_Work task_
Using the data below, reproduce exactly the lines from the line with "Task: Click the Share upload arrow icon" to the line with "Task: Switch to the Database tab", both included; pictures must be dropped.

[Data extracted from a collection]
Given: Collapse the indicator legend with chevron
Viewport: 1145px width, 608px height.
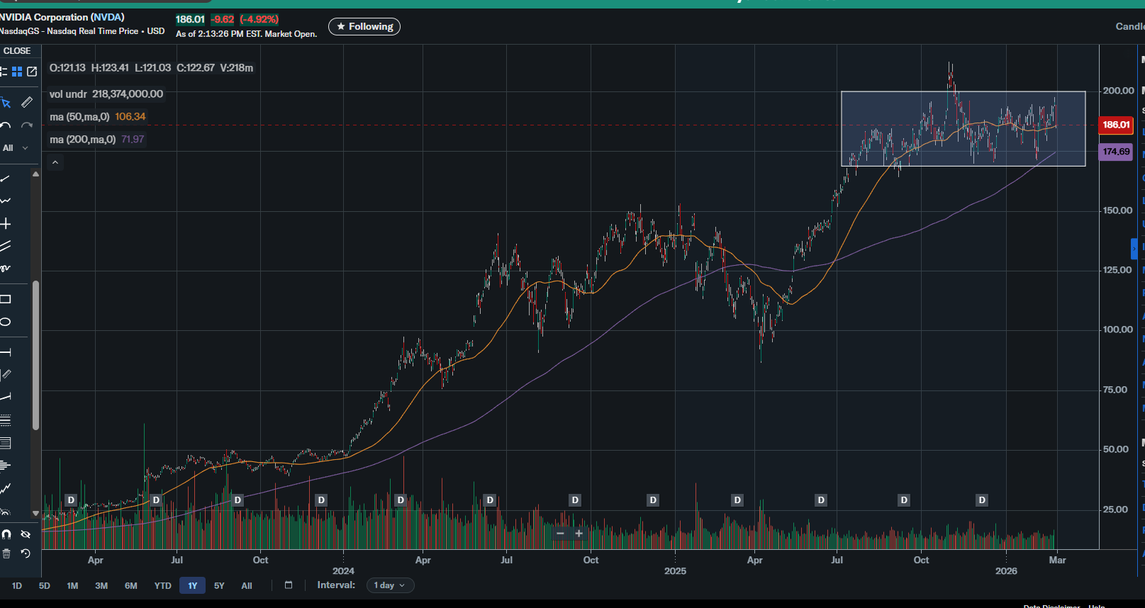Looking at the screenshot, I should point(55,162).
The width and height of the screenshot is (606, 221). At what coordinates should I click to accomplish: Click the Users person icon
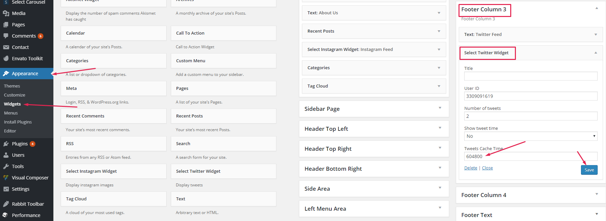[x=6, y=155]
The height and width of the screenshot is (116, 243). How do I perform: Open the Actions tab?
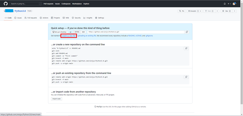pyautogui.click(x=44, y=18)
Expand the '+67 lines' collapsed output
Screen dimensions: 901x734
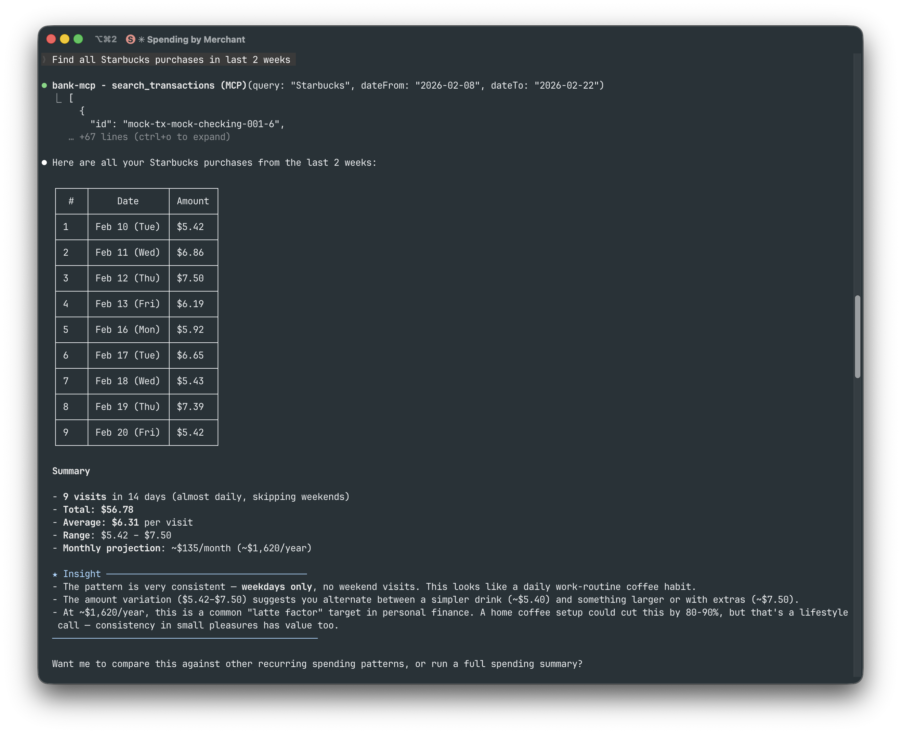154,137
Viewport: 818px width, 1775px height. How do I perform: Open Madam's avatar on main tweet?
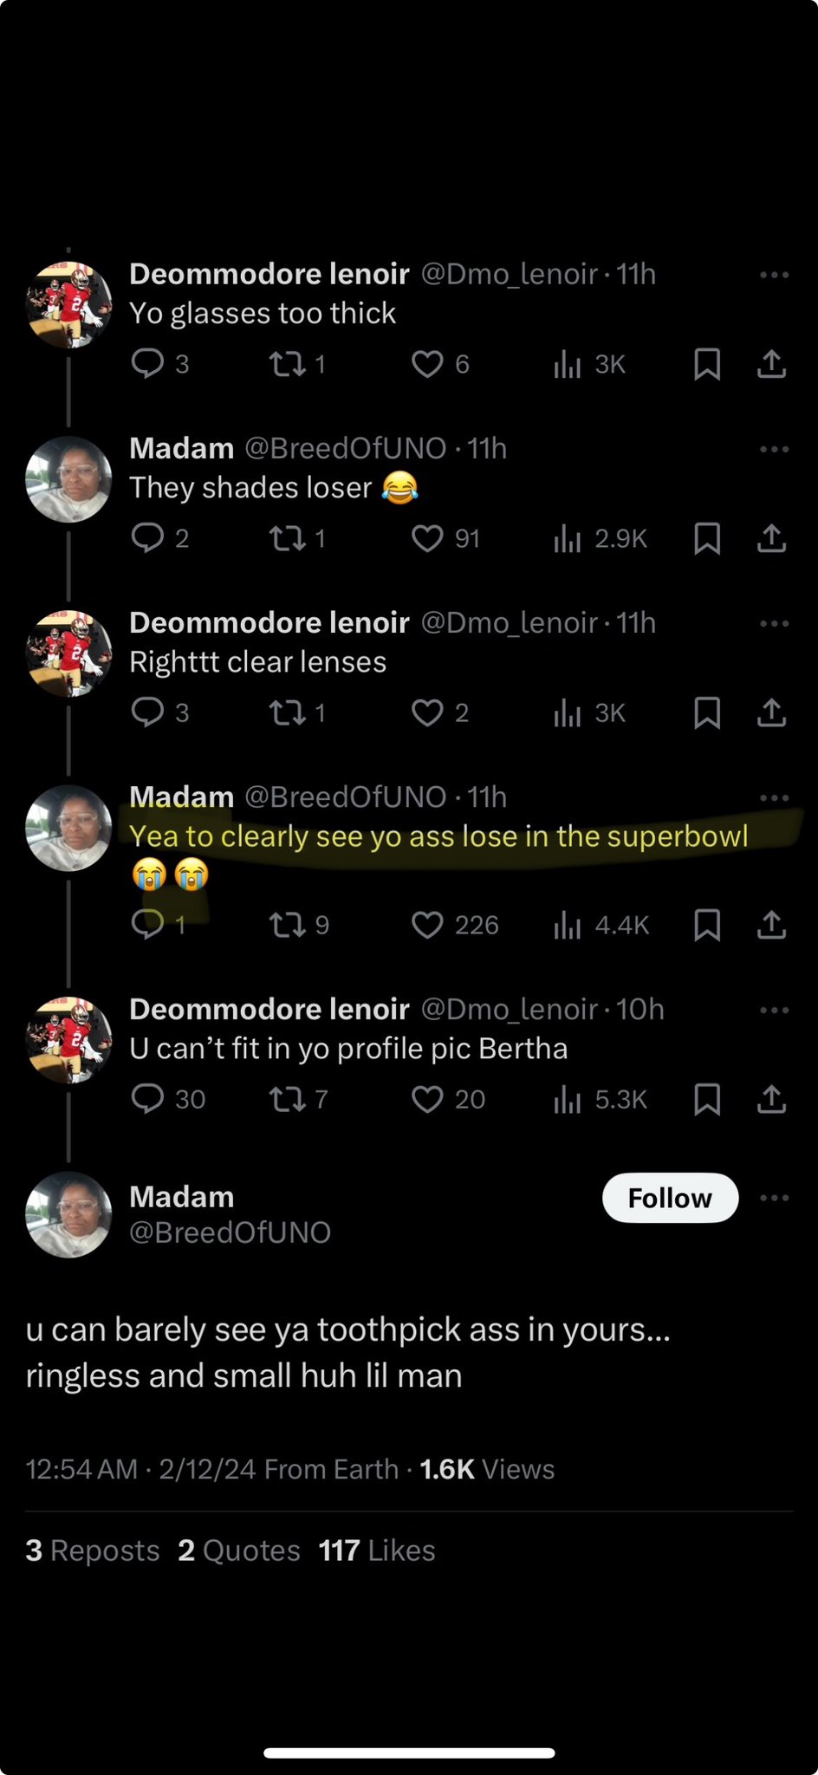68,1214
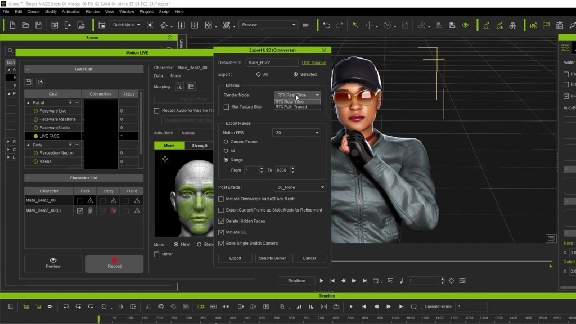Click the Send to Server button

[272, 258]
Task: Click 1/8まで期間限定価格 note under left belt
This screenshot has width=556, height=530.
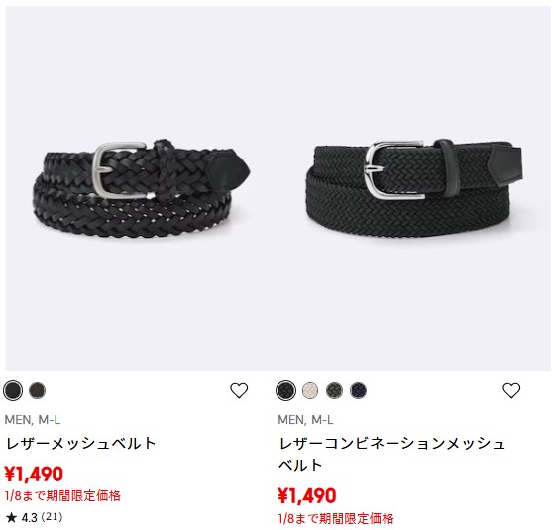Action: 62,495
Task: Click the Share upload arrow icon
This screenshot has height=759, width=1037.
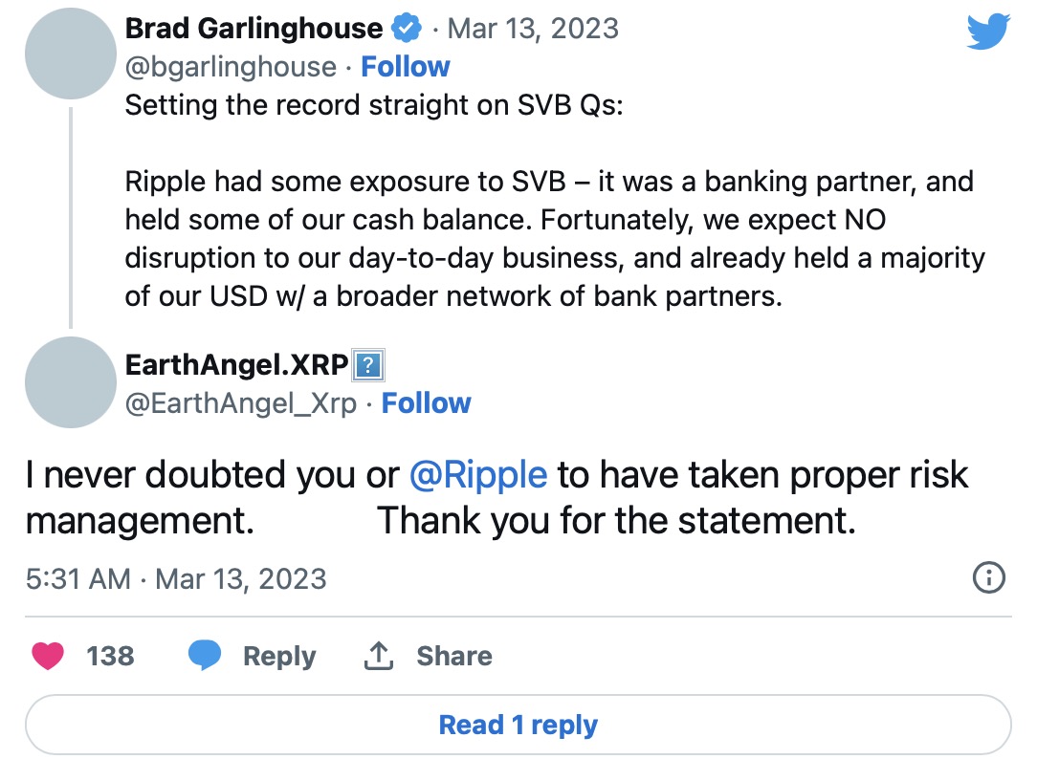Action: click(379, 656)
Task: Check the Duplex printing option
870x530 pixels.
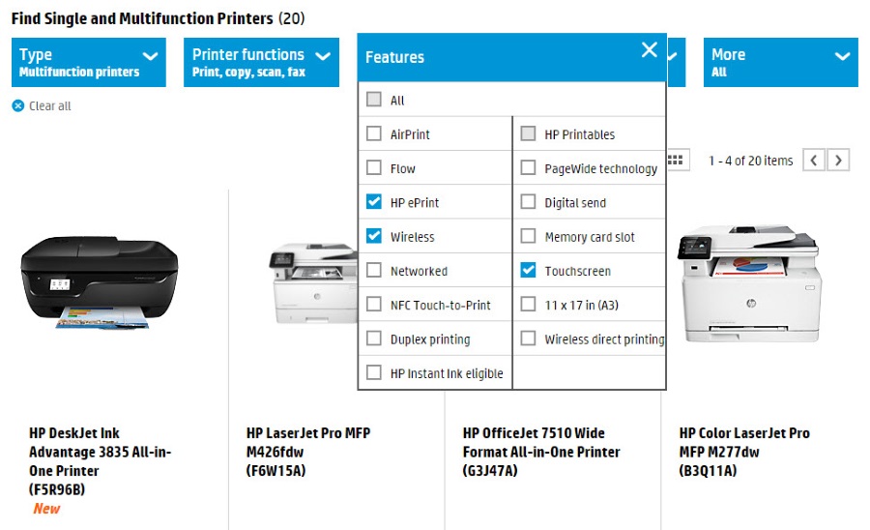Action: click(374, 339)
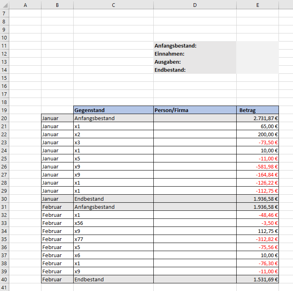Click the column A header
The width and height of the screenshot is (293, 291).
click(x=25, y=5)
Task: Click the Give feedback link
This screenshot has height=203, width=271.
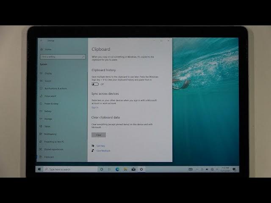Action: 103,151
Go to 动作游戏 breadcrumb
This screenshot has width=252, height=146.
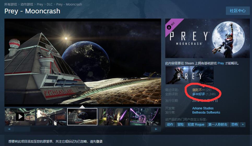click(27, 4)
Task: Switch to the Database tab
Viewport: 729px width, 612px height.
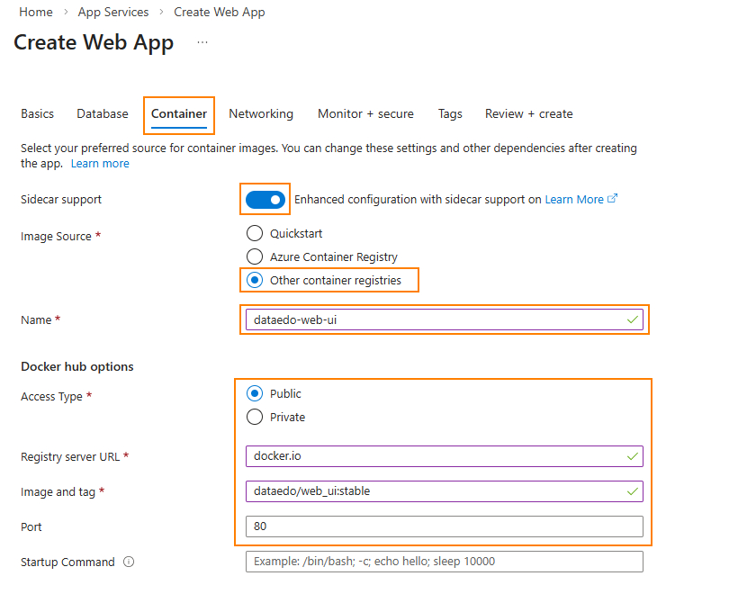Action: point(102,113)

_Problem solution_
Task: Click the Share upload arrow icon
This screenshot has height=759, width=1037.
Action: click(379, 656)
Task: Check the Duplex printing option
870x530 pixels.
Action: click(374, 339)
Click the column A header
The width and height of the screenshot is (293, 291).
click(x=25, y=5)
Task: Click the Give feedback link
This screenshot has height=203, width=271.
Action: 103,151
Go to 动作游戏 breadcrumb
This screenshot has width=252, height=146.
click(27, 4)
Task: Switch to the Database tab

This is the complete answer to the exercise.